Now, I've cooked duck before. Never a whole one, usually the legs and breast. It smells great. It does not smell like a werwolf rolled in a sewer and then duct-taped itself to an exhaust outlet.

I checked to make sure the giblets were out, and there weren't any feathers left. The duck had been defrosted and salted, and if the meat was off I'd expect to smell it at that point, or see discolouration. I wondered if some cleaning product had gotten into the oven.  I'd left some of the extra skin in the pan to get crispy so I took a tentative nibble. It tasted okay. Fifteen minutes later my mouth and throat were burning.

A skype conversation with the folks confirmed that duck shouldn't reek badly while cooking, so I decided to haul it out and see what the hell had happened.

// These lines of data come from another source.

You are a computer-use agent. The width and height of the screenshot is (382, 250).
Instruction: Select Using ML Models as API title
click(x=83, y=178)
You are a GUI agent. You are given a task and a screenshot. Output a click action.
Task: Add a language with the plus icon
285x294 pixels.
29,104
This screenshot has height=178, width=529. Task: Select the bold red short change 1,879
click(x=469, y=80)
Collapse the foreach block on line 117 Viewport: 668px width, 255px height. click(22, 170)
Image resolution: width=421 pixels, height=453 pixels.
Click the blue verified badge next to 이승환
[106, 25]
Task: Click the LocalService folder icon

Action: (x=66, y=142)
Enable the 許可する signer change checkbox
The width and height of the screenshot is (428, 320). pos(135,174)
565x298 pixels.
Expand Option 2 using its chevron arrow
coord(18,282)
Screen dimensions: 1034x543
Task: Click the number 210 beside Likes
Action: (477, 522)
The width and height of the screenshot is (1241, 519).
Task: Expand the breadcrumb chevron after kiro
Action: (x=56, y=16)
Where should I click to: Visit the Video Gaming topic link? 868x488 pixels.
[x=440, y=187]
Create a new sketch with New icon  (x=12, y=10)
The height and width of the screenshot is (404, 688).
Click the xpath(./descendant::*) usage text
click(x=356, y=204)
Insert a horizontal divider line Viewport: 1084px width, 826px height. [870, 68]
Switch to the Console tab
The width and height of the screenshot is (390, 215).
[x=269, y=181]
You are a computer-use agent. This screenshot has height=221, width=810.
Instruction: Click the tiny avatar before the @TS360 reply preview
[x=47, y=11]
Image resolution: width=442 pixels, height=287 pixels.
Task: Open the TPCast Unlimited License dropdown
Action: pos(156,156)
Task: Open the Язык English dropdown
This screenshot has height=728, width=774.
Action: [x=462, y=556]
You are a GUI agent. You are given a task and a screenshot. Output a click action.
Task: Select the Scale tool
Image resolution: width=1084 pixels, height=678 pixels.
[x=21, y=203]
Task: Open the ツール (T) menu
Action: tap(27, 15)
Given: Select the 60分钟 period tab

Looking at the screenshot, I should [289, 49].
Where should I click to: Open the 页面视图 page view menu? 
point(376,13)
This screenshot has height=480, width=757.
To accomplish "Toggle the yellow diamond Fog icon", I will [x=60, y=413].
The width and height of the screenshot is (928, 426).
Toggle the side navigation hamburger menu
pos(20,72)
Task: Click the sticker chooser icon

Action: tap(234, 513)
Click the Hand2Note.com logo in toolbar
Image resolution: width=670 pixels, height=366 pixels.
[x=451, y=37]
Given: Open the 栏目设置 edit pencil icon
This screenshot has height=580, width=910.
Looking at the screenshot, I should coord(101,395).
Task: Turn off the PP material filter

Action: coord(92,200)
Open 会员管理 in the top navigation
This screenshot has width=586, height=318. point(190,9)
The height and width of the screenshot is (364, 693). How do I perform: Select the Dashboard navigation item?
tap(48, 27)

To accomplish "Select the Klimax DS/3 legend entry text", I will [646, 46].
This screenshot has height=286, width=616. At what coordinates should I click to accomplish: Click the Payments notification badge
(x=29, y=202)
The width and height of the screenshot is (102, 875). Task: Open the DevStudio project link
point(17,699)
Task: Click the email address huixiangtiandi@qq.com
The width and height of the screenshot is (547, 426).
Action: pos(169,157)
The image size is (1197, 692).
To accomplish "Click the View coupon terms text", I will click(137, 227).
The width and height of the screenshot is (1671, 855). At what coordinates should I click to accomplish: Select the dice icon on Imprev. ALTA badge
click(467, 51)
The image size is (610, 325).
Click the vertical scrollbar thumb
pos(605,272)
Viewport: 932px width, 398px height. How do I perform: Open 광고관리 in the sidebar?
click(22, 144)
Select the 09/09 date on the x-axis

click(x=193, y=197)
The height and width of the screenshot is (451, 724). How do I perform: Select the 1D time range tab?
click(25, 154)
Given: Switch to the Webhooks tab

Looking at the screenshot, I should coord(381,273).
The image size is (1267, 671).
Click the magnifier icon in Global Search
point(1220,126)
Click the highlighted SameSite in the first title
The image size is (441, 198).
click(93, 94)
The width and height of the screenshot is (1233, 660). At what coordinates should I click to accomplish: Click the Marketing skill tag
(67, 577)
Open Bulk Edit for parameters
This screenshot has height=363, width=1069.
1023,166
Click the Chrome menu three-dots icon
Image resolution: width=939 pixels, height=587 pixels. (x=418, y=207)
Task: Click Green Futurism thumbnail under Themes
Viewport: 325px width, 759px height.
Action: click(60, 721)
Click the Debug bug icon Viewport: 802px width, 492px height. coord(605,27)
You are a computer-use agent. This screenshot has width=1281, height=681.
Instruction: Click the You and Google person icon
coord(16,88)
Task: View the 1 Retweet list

By this point my cousin was walking around with her top pulled up over her nose and mouth, like an extra from a cowboy movie. The stench was dying down a little, so I pulled open the oven door and hauled The Bird That Shall Not Be Named out.

Stacey and I looked at it. At this point, I may have thrown up a little in my mouth.

The top of the bird had turned a hideous shade of grey-green. The meat on the legs had collapsed, leaving shards of brown bone sticking through. The sides were splitting and peeling apart. (The skin was crispy, though. Definitely got that bit right.)

By all appearances, I had just roasted seven shades out of zombie duck.

(I ate some of that. It was a nibble, true, but not the point. I ate some of that. I'm hoping not enough to get me sick.)

At this point the smell was overpowering, and both of us retreated from the kitchen to our respective bedrooms. The dialogue below is an extract of the text message conversation that followed.

Me: This is an ex-duck in every sense of the word. Chicken again?
Stacey: Maybe it shagged the dog. (When the smell started, she thought a dog had gotten in. A large, dirty, wet dog.)
Me: Fluffy duck! Or, Fluffy got ducked? 
Stacey: Fluffy got ducked then stuffed into a duck suit.
Me: Duffy does Fluffy?
Stacey: It could have been Pluto or Goofy.
Me: Duffy is a bad, bad duck.

Eventually, for the sanity of all concerned, Stacey got dressed for outdoors while I double-bagged Zombie Duck, and she took it downstairs to the outside bin.

I put on the extractor fan to the highest setting and scrubbed everything down with malt vinegar and soap.

We ordered Chinese takeaway, and I sulked over the perfect crispy duck pancakes that arrived as part of the order.


                                                   ****************

It's back to work for me tomorrow, so the blog posts will slow down a bit.  If anyone has any clue how I ended up roasting zombie duck, I'd love to hear it.

We've ended up putting a diffuser into the kitchen; as the smell of roast zombie duck faded, it started to smell more and more like said zombie duck defecated as it was hauled out of the kitchen.

There are easier ways to clear your sinuses.